Kurzarbeit: Voraussetzungen        

Die Voraussetzungen sind in § 95 SGB III geregelt.

Somit muss

  • ein erheblicher und temporärer Arbeitsausfall
  • aus wirtschaftlichen Gründen (fehlende Aufträge) oder
  • einem unabwendbaren Ereignis (z.B. höhere Naturgewalt , z.B. Corona-Krise) beruhen.

Zuletzt muss mindestens eine Person sozialversicherungspflichtig beschäftigt sein. Möglich ist es, auch nur für eine Abteilung Kurzarbeitergeld zu beantragen, wobei Kurzarbeitergeld nur für jene Arbeitnehmer gezahlt wird, die in keinem gekündigten Arbeitsverhältnis stehen.

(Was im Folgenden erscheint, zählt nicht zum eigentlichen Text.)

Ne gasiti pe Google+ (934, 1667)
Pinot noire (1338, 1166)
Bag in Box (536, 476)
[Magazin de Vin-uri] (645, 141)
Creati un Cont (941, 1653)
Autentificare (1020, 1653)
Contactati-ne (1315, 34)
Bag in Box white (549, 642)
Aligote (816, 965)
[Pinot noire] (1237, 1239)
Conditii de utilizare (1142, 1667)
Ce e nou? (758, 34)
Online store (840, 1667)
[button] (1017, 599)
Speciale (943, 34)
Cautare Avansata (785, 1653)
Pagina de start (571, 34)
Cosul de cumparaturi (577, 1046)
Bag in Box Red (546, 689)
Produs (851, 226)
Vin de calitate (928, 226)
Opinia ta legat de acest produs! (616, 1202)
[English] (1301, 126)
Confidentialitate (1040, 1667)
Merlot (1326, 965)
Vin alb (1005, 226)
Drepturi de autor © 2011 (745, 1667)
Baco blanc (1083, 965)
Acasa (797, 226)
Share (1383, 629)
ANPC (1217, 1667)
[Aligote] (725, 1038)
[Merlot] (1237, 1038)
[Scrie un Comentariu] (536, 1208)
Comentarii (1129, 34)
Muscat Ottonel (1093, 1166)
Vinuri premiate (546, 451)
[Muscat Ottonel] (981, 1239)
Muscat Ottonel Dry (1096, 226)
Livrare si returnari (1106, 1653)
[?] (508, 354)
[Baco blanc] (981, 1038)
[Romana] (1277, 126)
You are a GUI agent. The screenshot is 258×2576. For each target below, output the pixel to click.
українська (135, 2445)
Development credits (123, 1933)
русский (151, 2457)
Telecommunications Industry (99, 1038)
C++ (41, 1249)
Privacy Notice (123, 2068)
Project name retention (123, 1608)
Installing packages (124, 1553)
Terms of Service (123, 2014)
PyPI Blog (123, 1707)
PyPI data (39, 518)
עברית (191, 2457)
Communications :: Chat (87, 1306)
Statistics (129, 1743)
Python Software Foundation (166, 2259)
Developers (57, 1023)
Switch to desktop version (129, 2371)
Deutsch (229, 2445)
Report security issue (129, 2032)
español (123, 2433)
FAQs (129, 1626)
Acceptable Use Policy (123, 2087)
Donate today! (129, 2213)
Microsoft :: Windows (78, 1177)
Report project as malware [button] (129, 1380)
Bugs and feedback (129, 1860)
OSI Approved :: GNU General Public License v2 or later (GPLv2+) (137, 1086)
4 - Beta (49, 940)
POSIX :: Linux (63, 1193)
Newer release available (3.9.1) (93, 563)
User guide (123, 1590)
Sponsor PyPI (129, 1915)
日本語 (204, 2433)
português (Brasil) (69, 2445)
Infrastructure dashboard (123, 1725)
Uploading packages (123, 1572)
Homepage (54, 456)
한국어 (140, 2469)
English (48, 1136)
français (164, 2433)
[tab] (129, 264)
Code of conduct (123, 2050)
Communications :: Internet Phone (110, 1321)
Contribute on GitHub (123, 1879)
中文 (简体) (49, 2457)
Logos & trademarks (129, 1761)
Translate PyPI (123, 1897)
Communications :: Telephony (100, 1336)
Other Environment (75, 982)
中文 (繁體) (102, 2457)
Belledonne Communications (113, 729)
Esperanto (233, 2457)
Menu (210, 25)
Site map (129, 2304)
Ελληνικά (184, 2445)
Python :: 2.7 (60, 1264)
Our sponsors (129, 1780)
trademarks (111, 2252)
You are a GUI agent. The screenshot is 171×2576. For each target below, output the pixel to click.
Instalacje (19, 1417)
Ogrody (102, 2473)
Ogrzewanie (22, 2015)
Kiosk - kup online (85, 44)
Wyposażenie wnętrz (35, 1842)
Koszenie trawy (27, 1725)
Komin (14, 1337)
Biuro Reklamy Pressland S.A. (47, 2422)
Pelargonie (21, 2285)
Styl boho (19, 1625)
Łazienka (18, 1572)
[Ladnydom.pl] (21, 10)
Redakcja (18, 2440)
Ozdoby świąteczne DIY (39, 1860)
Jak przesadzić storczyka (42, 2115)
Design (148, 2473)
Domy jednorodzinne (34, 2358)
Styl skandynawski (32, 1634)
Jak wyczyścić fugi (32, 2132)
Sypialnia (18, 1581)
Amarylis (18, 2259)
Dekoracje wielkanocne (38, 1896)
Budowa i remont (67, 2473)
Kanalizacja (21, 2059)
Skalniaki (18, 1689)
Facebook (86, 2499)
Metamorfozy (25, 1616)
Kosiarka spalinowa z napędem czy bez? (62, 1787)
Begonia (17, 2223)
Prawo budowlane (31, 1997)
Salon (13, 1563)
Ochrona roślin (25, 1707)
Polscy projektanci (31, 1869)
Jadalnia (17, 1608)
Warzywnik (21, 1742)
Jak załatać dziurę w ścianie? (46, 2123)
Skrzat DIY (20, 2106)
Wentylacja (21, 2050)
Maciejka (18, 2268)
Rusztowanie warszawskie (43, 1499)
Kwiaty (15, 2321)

Bevor bei einem Arbeitnehmer Kurzarbeit angeordnet werden kann, müssen bei diesem Mitarbeiter erst alle Überstunden abgebaut und sämtlicher Urlaubsanspruch aus den Vorjahren abgebaut worden sein.

Aufgrund der aktuellen Lage hat die Bundesregierung folgende Neuerungen geschaffen,

die den Zugang zum Kurzarbeitergeld verbessern sollen:

Die wichtigsten materiellen Neuregelungen für Kurzarbeit sind:

  • Die Mindestanforderungen an den erheblichen Arbeits- und Entgeltausfall im Sinne des § 95 SGB III werden verringert. Es genügt, dass 10 Prozent der Beschäftigten wegen des Arbeitsausfalls vom Entgeltausfall betroffen sind; bislang waren es 30 Prozent der Belegschaft.
  • Kurzarbeitergeld greift nun auch für Leiharbeitnehmer.
  • Auch Betriebe mit flexiblen Arbeitszeitmodellen müssen künftig keine Minusstunden mehr aufbauen.
  • Durch die staatliche Erstattung von Sozialversicherungsbeiträgen für Arbeitgeber soll außerdem ein Anreiz geschaffen werden, Zeiten der Kurzarbeit stärker für die Weiterbildung der Beschäftigten zu nutzen.

Diese Änderungen gelten rückwirkend seit 01.03.2020 und sind zunächst befristet bis zum 31. Dezember 2021.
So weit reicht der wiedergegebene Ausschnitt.